Nordstrom Family, Partner to Take Retailer Private in $6B Deal
Members of the founding family have partnered with Mexican retail company El Puerto de Liverpool to acquire Nordstrom.
Erik, Pete, and Jamie Nordstrom, alongside other members of the Nordstrom family, teamed up with Mexican retail company El Puerto de Liverpool to purchase the retailer in an all-cash transaction valued at $6.25 billion.
In September, the family and the retailer offered to buy the company for $3.8 billion in cash, or $23 per share.
The Seattle-based department store chain had attempted to go private in 2017, courting private equity firms, but turned down an $8.4 billion offer in 2018 due to the “low” price.
“Nordstrom is one of the worldwide leaders in department store retailing, and we're thrilled to be investing in a company that has meaningfully shaped the industry for nearly 125 years,” said Graciano F. Guichard G., executive chairman of the board of directors of Liverpool.
Shareholders will receive $24.25 per share, which is a premium of approximately 42 percent compared to its share price on March 18, as per Nordstrom’s press release. That’s the last day the stock was traded prior to news spreading that it may go private.
Its shares currently trade on the New York Stock Exchange.
The retailer’s $2.7 billion in debt will remain outstanding.

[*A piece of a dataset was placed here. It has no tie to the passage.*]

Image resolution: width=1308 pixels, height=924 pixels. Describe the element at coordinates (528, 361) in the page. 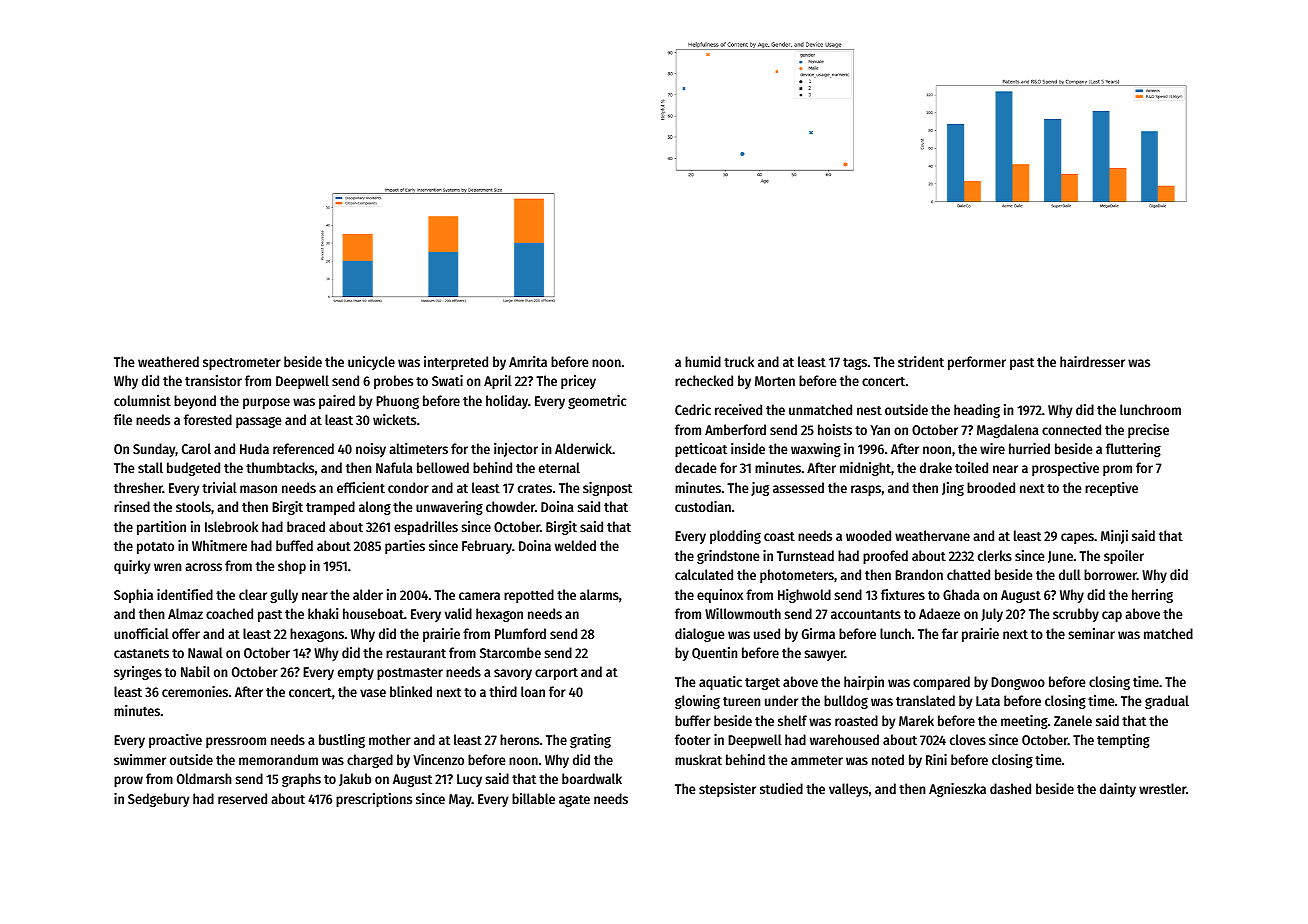

I see `Amrita` at that location.
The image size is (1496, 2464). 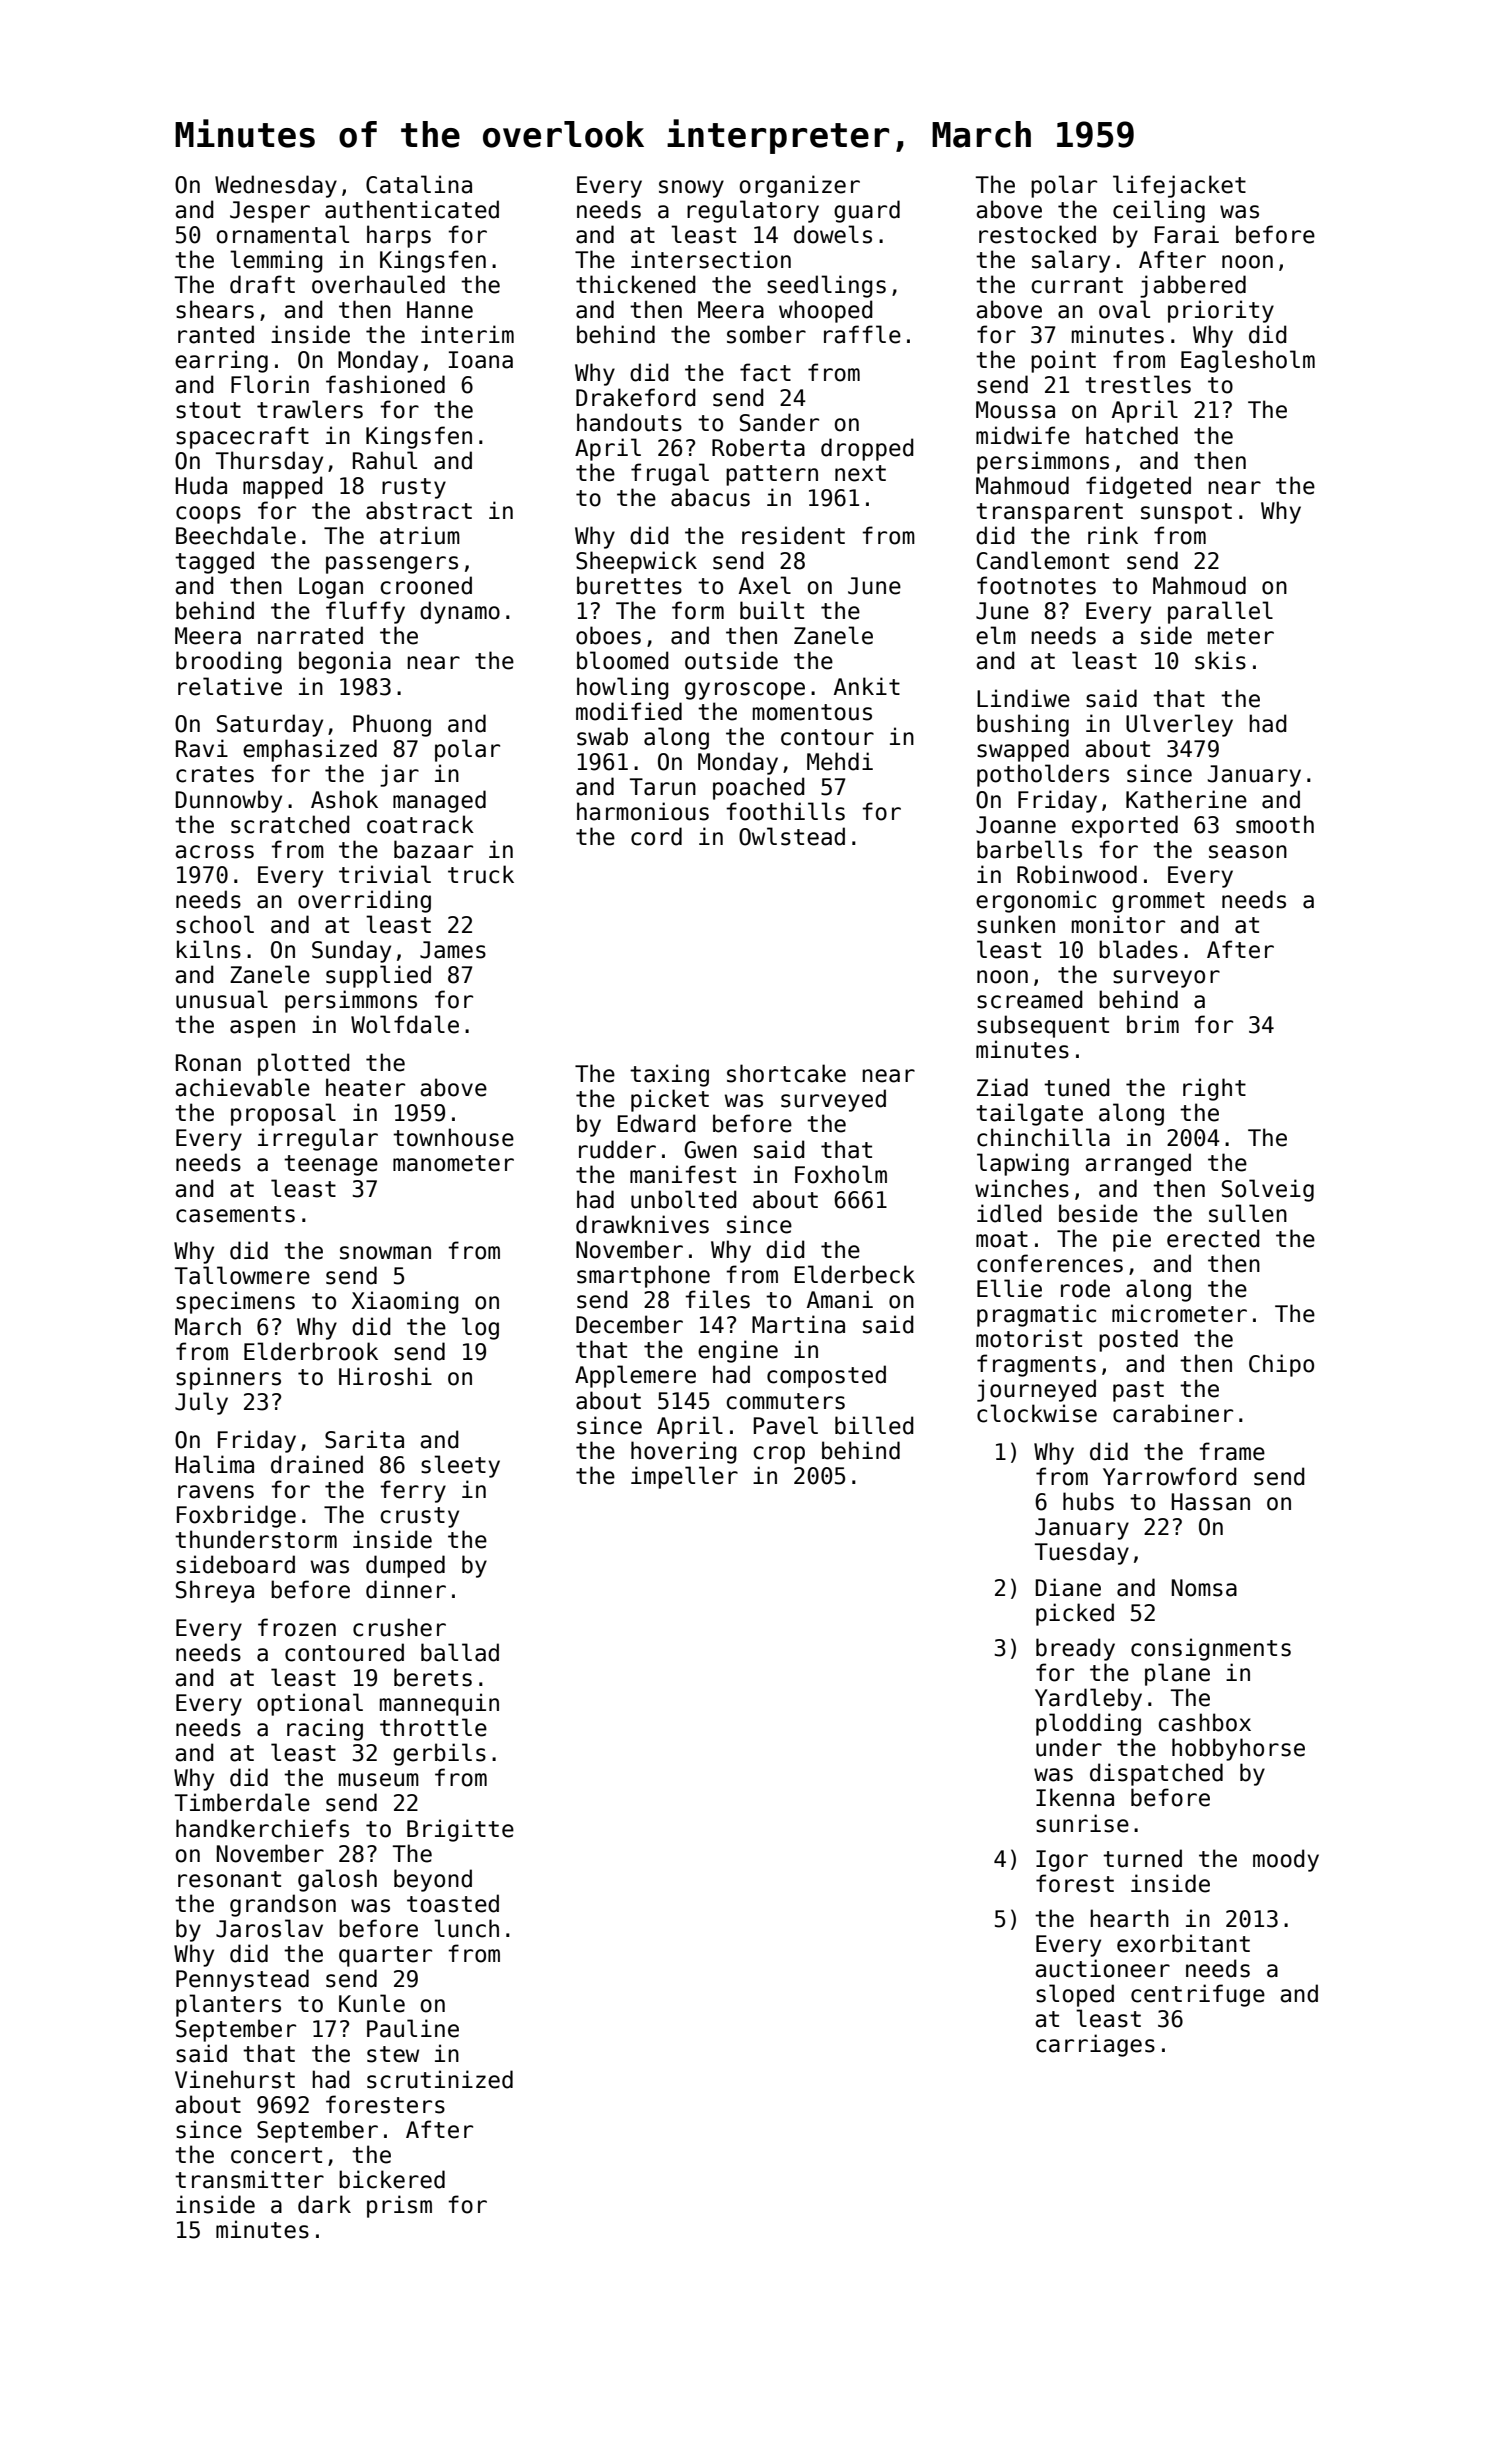 I want to click on hovering, so click(x=684, y=1452).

At the close of the transaction, the Nordstrom family will have a majority ownership stake in the company with 50.1 percent owned by the family and 49.9 percent owned by Liverpool.
“We're grateful to the employees, customers and shareholders who have shaped Nordstrom into the company it is today,” said Pete Nordstrom, chief brand officer of Nordstrom.
“Since our founding in 1901, we have been committed to providing our customers with the best possible service and to improving it every day. We look forward to building on that commitment in this next phase of the company's evolution.”
The retailer’s board of directors, minus Erik and Pete Nordstrom who had recused themselves, unanimously approved the transaction following the unanimous recommendation of a special committee of independent and disinterested directors.
“Following a rigorous and independent evaluation and consultation with outside financial and legal advisors, the special committee unanimously concluded that this transaction offers greater value for all public shareholders at a significant premium to the unaffected share price,” said Eric Sprunk, chairman of the special committee.
The board will also authorize a special dividend of up to 25 cents per share when the transaction is complete.
The transaction is expected to close in the first half of 2025, subject to regulatory and other conditions.
It requires the approval of holders of two-thirds of the company's common stock and the holders of a majority of the shares of the company not owned by the Nordstrom Family or Liverpool or their respective affiliates and the company's directors and Section 16 officers.
The transaction will be financed through a combination of rollover equity by the Nordstrom Family and Liverpool, cash commitments by Liverpool, up to $450 million in borrowings under a new $1.2 billion bank financing agreement, and the company’s cash on hand.
“For over a century, Nordstrom has operated with a foundational principle of helping customers feel good and look their best,” said Erik Nordstrom, CEO of Nordstrom.
“Today marks an exciting new chapter for the business. On behalf of my family, we look forward to working with our teams to ensure Nordstrom thrives long into the future.”
Nordstrom ranked No. 12 on National Jeweler’s 2024 “$100 Millon Supersellers” list, with an estimated $533 million in jewelry and watch sales in 2023.
Fellow retailer Macy’s had also been in talks to go private, but ultimately ended the buyout talks this past summer, while HBC, the parent company of Saks Fifth Avenue, entered into an agreement in July to acquire Neiman Marcus Group, which owns Neiman Marcus and Bergdorf Goodman.